Carbon Forecast
The NEM's carbon intensity picture at 06:30 AEST is sharply split across regions. Tasmania sits at 0.00 tCO2/MWh with 100% renewable penetration — hydro at 638.64 MW and wind at 29.88 MW account for the entire grid, and that figure is constant across the full dataset. South Australia is at 0.48 tCO2/MWh with 10.66% renewable penetration at the latest interval; wind (46.93 MW) and gas CCGT (283.9 MW) plus OCGT (109.47 MW) make up the current mix, with solar at zero. NSW sits at 0.74 tCO2/MWh with 15.87% renewables — black coal at 5,948.68 MW dominates, supported by hydro at 1,029.7 MW and wind at 92.53 MW. Queensland is at 0.85 tCO2/MWh with just 2.94% renewables, driven almost entirely by black coal at 2,835.31 MW with negligible solar and OCGT output. Victoria carries the highest intensity at 1.18 tCO2/MWh with only 0.92% renewable penetration; brown coal at 2,196 MW is the dominant source, with OCGT at 110.37 MW and wind contributing only 21.14 MW.
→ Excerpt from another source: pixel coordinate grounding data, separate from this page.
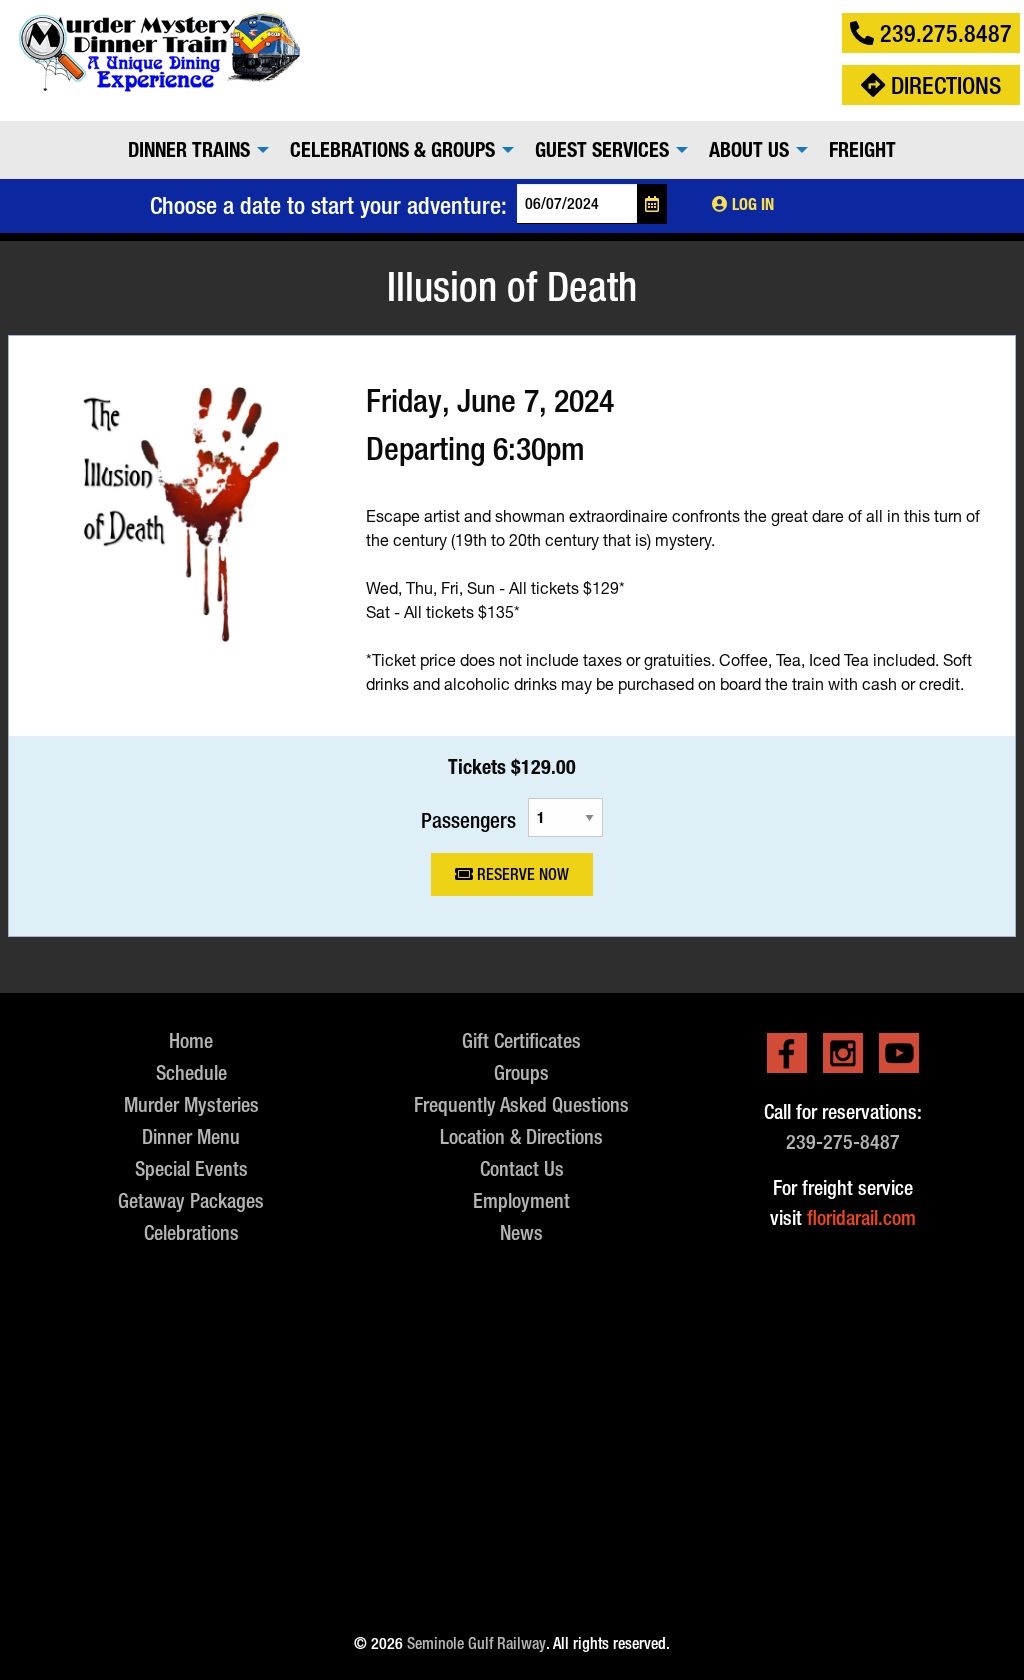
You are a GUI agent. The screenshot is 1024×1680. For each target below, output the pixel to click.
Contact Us (522, 1168)
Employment (521, 1200)
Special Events (191, 1168)
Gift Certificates (521, 1040)
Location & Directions (521, 1136)
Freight (862, 150)
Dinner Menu (191, 1136)
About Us (749, 150)
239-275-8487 (843, 1141)
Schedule (191, 1072)
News (521, 1232)
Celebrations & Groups (392, 150)
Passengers (468, 819)
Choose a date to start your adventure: (328, 205)
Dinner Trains (189, 150)
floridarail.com (861, 1217)
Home (191, 1040)
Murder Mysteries (191, 1104)
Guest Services (602, 150)
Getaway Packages (191, 1200)
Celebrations (191, 1232)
The trajectory through the data reveals clear intra-day patterns. SA recorded its lowest intensities overnight — dropping to 0.03 tCO2/MWh between 07:00–09:30 AEST yesterday when wind penetration reached 93–94% — but has risen steadily since around midday as wind output softens and gas carries more load, now sitting near 0.48 tCO2/MWh. NSW followed a similar arc: intensity fell from ~0.86 tCO2/MWh overnight to a daytime low of ~0.71 tCO2/MWh around 19:30–20:30 AEST as solar lifted renewable share toward 19%, before climbing back as solar dropped off. Victoria's intensity has trended upward through the afternoon and evening, peaking above 1.18 tCO2/MWh with renewables below 1%. Queensland has held a tight band of 0.85–0.86 tCO2/MWh through most of the day with negligible renewable variation, reflecting its coal-dominated baseload profile.
For carbon-sensitive scheduling today, Tasmania remains the clear option for zero-intensity operations at any hour — that profile does not change. In SA and NSW, the next low-intensity window will be solar-driven: expect intensity to ease from approximately 08:00–09:00 AEST as rooftop and utility solar ramps, with SA potentially returning to the 0.03–0.10 tCO2/MWh range seen overnight if wind conditions are favourable, and NSW dipping back toward 0.71–0.74 tCO2/MWh through the 09:30–11:30 AEST window based on yesterday's pattern. Victoria and Queensland offer no near-term low-intensity windows under current mix conditions; carbon-sensitive loads in those regions should target off-peak overnight slots if interregional transfer options are unavailable.